## TASK DESCRIPTION:
Retype only the lines at the head of the records, first through the one with "Image resolution: width=158", exactly as written.

## RECORDS SHOWN:
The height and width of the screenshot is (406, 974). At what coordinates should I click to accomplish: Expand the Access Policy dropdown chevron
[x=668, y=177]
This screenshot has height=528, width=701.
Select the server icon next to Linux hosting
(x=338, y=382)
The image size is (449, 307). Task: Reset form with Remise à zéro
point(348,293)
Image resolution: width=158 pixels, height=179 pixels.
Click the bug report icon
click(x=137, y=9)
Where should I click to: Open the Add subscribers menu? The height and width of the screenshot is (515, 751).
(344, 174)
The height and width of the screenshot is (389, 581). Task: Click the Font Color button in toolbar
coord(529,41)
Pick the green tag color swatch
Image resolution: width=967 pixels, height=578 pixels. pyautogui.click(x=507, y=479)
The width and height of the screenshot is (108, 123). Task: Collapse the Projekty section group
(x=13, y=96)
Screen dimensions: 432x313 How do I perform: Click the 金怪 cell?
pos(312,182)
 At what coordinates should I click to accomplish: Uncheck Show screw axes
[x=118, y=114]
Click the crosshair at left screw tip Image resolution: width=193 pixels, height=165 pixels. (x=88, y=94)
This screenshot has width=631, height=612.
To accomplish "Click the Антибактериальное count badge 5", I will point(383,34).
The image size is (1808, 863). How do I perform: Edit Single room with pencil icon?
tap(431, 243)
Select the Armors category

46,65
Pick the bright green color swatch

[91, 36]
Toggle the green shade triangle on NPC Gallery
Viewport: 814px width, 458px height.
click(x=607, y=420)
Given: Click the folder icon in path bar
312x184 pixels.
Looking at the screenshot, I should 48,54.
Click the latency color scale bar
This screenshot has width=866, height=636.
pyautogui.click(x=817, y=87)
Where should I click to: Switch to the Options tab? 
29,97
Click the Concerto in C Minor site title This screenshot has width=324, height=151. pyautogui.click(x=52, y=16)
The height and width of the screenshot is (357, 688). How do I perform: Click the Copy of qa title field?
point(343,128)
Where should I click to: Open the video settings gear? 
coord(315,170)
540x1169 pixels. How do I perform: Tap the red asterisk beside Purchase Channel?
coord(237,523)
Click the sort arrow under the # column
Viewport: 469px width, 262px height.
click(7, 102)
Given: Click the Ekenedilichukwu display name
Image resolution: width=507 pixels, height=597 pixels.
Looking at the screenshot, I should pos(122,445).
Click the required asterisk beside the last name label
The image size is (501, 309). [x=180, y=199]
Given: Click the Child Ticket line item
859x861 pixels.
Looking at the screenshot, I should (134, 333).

## RESULT OF THIS EXERCISE:
The height and width of the screenshot is (406, 974). At what coordinates should I click to accomplish: Expand the Access Policy dropdown chevron
[x=668, y=177]
This screenshot has height=528, width=701.
Select the server icon next to Linux hosting
(x=338, y=382)
The image size is (449, 307). Task: Reset form with Remise à zéro
point(348,293)
Image resolution: width=158 pixels, height=179 pixels.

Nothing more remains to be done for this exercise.